Centro Cultural Palacio de La Moneda ("Palacio de La Moneda Cultural Center") is a cultural facility located in Santiago, Chile, under Plaza de la Ciudadanía, in the southern façade of the Palacio de La Moneda. It is intended to place the Chilean capital in the international cultural circuit, allowing participative and formative access for all citizens to the cultural and audiovisual richness of the nation.

== History ==
It was built between November 2004 and January 2006 and was designed by Chilean architects Cristián Undurraga and Ana Luisa Devés. It contains 7,200 m^{2}, with two main exhibition halls, each 620 m^{2} in area.

This project is part of the bigger Bicentennial Project, in preparation for the 200th anniversary of Chile's Republican Life. As part of this plan, many public buildings, parks, libraries, airports, and boulevards have been built or improved.
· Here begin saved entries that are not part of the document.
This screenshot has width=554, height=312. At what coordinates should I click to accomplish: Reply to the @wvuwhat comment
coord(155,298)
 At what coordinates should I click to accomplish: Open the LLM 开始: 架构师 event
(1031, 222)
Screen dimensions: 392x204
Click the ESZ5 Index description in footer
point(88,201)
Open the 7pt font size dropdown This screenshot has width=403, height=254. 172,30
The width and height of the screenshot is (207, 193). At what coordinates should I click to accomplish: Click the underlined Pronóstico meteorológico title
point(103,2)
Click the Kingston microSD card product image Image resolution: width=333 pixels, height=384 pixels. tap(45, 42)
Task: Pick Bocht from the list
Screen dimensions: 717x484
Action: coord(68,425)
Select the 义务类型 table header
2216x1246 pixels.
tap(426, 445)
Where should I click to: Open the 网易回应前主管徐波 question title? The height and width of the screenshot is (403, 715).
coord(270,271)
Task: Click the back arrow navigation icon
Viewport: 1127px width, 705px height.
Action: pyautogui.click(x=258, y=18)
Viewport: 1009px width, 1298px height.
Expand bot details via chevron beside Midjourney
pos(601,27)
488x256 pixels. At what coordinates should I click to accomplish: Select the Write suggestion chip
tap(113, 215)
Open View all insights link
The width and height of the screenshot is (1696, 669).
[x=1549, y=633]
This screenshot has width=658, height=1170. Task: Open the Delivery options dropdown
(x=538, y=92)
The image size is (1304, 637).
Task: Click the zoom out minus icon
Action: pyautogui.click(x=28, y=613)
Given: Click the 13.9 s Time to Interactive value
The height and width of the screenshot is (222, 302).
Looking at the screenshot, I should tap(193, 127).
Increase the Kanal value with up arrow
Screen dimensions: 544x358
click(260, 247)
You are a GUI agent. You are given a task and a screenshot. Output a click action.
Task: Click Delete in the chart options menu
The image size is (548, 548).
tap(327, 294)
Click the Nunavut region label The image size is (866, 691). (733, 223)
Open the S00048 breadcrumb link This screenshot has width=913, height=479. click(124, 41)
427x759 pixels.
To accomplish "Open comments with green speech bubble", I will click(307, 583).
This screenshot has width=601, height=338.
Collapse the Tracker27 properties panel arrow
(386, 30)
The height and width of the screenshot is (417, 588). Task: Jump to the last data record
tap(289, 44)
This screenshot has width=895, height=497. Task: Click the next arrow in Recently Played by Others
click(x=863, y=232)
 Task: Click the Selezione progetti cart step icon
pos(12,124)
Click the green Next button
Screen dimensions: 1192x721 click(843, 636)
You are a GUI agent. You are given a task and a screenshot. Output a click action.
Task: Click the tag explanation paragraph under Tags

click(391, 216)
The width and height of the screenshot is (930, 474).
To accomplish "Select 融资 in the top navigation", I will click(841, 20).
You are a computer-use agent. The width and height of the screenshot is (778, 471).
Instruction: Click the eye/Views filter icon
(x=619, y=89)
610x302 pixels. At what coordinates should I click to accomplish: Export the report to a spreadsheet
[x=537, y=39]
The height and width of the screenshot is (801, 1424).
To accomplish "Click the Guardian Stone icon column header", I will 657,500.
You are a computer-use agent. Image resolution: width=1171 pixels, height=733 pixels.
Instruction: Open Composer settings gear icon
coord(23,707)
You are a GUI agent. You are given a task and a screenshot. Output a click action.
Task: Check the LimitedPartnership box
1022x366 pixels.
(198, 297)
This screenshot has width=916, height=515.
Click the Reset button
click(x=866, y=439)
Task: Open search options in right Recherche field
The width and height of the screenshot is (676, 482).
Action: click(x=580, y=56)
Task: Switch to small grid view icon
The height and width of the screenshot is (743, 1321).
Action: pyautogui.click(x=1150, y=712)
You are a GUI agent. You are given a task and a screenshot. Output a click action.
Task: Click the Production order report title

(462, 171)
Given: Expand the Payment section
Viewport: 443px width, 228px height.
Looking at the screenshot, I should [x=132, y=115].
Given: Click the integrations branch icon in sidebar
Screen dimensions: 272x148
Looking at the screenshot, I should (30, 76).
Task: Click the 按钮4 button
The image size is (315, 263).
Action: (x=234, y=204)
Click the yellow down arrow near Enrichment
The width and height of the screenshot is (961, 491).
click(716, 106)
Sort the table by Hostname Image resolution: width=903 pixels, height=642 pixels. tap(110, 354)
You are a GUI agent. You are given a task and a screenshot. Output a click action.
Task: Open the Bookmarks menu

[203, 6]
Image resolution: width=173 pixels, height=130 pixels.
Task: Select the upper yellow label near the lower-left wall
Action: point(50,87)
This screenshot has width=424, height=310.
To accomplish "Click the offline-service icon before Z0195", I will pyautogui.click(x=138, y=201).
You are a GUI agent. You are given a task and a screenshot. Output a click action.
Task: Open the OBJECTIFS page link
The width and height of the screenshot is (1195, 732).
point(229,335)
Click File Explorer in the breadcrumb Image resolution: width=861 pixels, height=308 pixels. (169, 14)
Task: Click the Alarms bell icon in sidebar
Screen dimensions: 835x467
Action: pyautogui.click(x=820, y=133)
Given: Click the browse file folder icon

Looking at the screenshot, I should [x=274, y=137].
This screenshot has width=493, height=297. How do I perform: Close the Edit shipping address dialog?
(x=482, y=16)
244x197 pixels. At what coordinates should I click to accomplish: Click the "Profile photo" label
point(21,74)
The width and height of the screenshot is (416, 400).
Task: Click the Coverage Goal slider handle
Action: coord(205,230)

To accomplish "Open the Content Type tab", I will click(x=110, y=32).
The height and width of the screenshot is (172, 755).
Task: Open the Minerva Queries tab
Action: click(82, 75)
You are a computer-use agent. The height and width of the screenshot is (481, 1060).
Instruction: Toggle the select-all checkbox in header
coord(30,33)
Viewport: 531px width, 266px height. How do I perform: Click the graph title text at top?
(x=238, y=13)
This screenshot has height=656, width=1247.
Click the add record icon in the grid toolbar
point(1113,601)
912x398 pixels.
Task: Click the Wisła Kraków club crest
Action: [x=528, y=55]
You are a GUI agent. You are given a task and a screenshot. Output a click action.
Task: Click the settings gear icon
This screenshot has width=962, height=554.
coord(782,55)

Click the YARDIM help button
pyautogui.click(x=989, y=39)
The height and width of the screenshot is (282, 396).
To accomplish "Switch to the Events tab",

This center houses other minor exhibition halls: the Centro de Documentación de las Artes ("Arts Documentation Center", with information and resources concerning modern and contemporary art), Cineteca Nacional ("National Film Archive"). The program for the movie showings at the National Film Archive can be found here. The museum also has a Digital Laboratory (for film restoration and digitalization), Restaurants, Café, and a small Shop. There is a new art and technology exhibition room.

There is a parking garage under the space with room for 564 cars on 4 levels, with pedestrian and vehicular access on Morande Street and Teatinos Street.

The inaugural exhibit (from January to July 2006) is México: del Cuerpo al Cosmos ("Mexico: from Body to Cosmos"), featuring about 200 pieces of ancient Mexican art.